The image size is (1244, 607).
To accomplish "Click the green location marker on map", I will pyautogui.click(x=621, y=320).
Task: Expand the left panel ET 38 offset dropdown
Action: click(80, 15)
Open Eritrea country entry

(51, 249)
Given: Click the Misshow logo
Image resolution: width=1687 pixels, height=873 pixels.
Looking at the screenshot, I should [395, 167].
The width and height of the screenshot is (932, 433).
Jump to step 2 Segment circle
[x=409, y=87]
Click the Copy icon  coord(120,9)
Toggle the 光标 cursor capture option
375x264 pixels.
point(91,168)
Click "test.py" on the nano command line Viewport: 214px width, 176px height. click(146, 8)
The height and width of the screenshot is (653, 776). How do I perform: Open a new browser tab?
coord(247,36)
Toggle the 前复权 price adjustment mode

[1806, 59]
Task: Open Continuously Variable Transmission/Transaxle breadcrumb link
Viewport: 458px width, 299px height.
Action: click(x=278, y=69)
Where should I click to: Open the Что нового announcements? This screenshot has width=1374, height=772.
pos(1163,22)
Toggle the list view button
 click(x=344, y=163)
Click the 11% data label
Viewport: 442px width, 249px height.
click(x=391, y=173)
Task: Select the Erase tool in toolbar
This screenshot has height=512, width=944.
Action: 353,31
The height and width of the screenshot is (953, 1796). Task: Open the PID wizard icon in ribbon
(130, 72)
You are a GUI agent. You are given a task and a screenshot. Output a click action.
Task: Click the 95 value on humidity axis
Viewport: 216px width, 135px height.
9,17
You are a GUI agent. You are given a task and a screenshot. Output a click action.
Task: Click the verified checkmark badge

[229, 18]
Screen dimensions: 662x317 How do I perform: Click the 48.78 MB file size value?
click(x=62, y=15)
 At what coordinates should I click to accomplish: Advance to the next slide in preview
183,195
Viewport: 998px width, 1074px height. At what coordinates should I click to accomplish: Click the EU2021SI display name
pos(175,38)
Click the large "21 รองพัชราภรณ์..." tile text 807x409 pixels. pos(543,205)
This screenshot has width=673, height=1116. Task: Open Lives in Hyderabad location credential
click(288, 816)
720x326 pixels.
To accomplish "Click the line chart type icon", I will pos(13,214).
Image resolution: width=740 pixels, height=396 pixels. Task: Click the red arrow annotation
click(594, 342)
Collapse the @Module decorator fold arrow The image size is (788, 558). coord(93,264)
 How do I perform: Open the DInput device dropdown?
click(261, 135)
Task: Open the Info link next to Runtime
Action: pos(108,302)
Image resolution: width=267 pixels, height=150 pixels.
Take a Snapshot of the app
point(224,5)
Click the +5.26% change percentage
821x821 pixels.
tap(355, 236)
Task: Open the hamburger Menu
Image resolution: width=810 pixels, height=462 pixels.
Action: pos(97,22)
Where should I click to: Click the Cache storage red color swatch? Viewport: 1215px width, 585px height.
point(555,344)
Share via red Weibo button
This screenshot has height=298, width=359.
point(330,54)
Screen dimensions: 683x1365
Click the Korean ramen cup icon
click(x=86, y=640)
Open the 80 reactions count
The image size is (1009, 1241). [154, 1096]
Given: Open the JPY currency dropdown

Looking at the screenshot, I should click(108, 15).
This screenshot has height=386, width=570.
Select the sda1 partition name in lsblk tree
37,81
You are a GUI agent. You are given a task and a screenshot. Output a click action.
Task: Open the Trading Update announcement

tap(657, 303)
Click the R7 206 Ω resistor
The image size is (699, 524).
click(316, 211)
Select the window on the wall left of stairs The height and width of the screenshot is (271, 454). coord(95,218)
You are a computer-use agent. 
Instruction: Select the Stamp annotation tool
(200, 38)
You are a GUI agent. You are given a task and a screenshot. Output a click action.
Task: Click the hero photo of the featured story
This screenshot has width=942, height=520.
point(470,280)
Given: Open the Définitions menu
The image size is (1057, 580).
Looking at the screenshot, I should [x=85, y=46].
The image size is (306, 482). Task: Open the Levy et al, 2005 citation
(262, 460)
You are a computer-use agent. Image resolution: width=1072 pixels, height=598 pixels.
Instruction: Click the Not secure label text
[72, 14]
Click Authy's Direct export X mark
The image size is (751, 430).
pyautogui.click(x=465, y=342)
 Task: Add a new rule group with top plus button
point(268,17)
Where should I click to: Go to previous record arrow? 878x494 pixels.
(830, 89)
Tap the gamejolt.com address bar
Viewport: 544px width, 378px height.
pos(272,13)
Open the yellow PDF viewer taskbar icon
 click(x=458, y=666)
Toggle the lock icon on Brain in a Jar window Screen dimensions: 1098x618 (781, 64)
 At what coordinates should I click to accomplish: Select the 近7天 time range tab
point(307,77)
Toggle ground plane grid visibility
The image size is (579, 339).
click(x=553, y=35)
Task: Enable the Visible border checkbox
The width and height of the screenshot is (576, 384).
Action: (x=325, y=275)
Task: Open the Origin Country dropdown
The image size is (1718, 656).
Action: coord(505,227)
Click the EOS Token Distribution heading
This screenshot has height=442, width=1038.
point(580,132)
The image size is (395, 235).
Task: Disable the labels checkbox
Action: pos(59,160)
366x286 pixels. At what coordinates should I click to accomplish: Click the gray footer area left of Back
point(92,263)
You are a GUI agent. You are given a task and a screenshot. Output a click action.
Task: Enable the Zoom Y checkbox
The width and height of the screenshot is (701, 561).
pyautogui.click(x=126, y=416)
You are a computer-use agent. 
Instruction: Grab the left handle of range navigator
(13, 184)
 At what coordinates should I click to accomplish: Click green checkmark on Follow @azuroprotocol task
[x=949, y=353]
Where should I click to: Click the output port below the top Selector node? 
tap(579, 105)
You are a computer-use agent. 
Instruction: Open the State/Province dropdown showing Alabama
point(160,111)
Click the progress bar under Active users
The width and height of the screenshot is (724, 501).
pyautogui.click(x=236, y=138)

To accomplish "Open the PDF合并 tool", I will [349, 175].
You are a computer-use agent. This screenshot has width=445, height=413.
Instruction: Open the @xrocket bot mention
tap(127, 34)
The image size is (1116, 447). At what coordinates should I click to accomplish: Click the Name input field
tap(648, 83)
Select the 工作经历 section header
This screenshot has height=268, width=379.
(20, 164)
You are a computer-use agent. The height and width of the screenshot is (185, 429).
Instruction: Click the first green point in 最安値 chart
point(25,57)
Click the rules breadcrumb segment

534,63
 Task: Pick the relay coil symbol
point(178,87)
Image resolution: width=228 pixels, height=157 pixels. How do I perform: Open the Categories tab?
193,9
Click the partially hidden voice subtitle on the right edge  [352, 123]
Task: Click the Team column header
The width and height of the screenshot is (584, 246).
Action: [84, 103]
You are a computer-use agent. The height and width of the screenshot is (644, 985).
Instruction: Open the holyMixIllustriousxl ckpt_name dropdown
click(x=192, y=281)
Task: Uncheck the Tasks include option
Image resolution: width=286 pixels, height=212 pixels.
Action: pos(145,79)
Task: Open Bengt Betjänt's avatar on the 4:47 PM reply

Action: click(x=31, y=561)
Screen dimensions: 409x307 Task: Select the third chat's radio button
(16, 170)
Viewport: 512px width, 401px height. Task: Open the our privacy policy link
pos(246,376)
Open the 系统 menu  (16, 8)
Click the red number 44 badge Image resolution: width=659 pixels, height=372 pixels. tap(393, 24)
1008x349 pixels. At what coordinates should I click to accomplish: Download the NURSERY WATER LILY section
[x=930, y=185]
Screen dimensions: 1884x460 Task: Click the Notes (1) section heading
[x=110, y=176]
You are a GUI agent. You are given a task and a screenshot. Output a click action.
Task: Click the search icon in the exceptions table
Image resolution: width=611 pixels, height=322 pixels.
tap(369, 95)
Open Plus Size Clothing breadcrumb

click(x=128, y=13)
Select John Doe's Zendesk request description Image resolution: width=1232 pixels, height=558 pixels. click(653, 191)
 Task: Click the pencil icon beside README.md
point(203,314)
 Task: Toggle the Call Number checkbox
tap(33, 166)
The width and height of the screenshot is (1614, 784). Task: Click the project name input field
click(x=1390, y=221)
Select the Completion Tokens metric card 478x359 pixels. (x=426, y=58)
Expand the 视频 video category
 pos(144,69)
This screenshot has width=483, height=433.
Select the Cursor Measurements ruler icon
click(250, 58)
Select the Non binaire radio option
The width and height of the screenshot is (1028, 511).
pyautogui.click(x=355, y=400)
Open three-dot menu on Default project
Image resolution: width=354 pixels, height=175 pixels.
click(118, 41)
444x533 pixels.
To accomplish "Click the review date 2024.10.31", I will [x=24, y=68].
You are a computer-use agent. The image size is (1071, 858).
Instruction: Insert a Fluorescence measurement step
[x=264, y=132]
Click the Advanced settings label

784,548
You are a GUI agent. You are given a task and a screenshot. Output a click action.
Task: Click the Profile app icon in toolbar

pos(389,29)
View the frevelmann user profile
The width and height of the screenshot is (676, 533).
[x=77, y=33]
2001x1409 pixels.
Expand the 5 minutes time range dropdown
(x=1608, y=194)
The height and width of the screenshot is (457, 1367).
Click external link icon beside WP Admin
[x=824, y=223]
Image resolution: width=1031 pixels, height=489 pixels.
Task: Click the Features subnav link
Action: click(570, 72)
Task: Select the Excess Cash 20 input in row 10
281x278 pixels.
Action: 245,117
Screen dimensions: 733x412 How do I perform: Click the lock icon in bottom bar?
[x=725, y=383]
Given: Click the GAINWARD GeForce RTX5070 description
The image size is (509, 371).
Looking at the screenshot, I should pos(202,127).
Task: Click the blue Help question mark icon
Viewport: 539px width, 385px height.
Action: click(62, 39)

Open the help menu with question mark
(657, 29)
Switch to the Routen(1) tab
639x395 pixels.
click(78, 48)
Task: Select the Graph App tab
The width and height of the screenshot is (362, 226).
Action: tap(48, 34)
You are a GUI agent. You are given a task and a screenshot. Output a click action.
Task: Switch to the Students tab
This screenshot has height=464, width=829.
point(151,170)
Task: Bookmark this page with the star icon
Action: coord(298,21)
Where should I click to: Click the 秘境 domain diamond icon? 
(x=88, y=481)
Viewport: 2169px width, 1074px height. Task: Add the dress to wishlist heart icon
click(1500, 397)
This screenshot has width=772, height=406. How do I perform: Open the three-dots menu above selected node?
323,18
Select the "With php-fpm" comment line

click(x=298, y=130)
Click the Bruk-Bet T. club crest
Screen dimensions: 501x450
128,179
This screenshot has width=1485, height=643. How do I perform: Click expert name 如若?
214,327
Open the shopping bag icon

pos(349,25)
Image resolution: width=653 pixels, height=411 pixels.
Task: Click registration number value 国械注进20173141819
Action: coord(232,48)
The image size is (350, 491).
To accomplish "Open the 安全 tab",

————————

- **PROBLEM DETAILS**
Determine how many lines of the data above contain the string "Enable", and answer with the number only.

- **TASK RESPONSE**
2